Defendant next alleges that his plea was not an intelligent and voluntary one because his attorney misled him as to his potential exposure under the conspiracy. Defendant argues that he only pleaded guilty because his attorney told him that if he did not plead guilty to the conspiracy as set out in the plea agreement, he could be held liable for the overall conspiracy. The court cannot understand how defendant was prejudiced by this information, given that it is an accurate recitation of the law. See, e.g. Price, 988 F.2d at 721 ("We 'have held defendants liable for the entire quantity of drugs involved in a drug conspiracy . . . [when] the defendants were substantially involved in the conspiracy and knew or reasonably should have known of the quantity of drugs handled by the conspiracy.'") (quoting United States v. Edwards, 945 F.2d 1387, 1394 (7th Cir. 1991), cert. denied, 112 S. Ct. 1590 (1992))).

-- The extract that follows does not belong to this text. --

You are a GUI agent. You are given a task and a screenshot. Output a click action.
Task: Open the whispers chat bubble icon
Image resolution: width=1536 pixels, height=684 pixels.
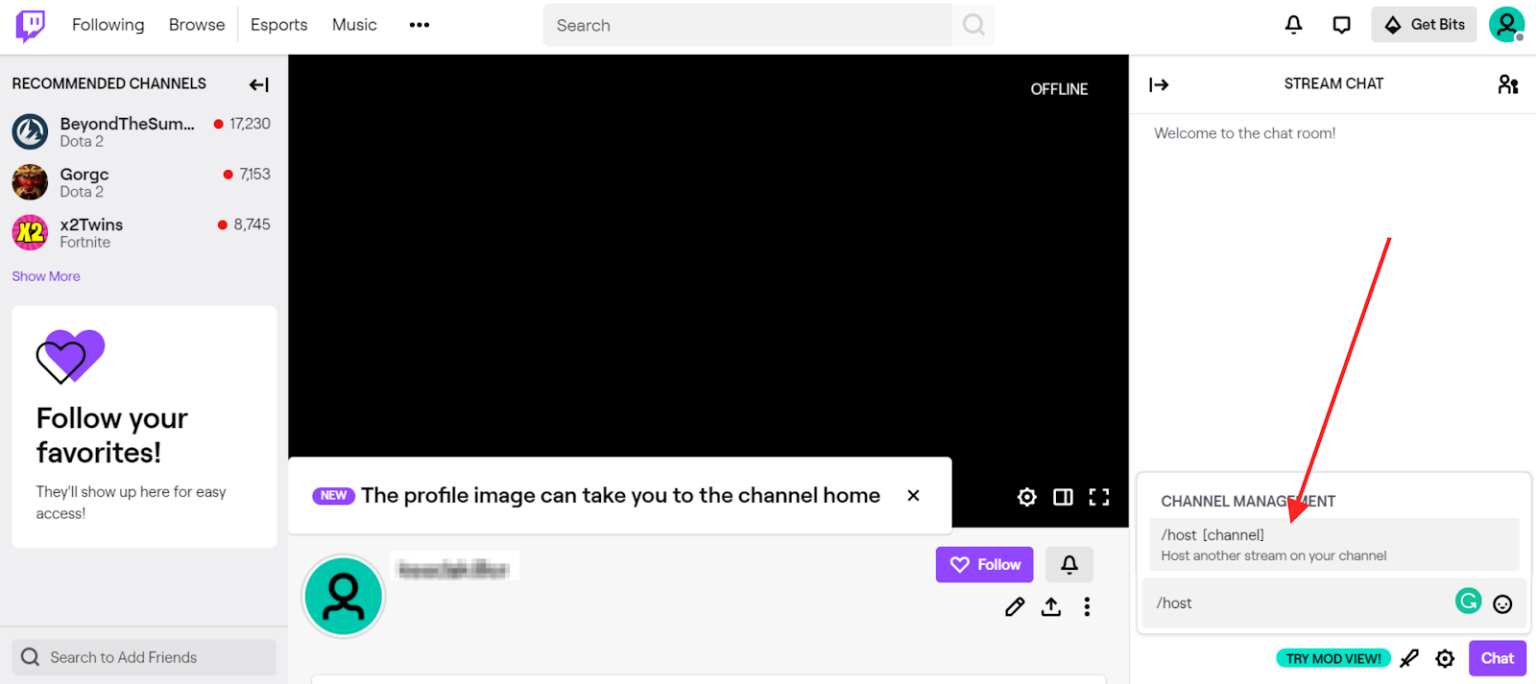[x=1342, y=25]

Finally, defendant alleges that his attorney did not provide defendant adequate representation because counsel failed to give defendant copies of the written pleadings in this case, failed to meet with the defendant about the case, and falsely informed defendant as to the amount of information in his files.
At his Rule 11 hearing, however, defendant stated under oath that he had an adequate opportunity to discuss his plea with his attorney, that he was satisfied with the efforts and advice of his attorney, that he read the indictment in his case, that he discussed the charges against him with his attorney, and that he fully understood those charges. (Tr. at 5-6.) Nevertheless, even assuming the accuracy of defendant's present allegations, they provide no basis for relief because defendant has failed to show how these alleged delinquencies on the part of his counsel prejudiced him.
Defendant's second Motion to Vacate, Set Aside or Correct Sentence Under 28 U.S.C. § 2255 is denied with prejudice.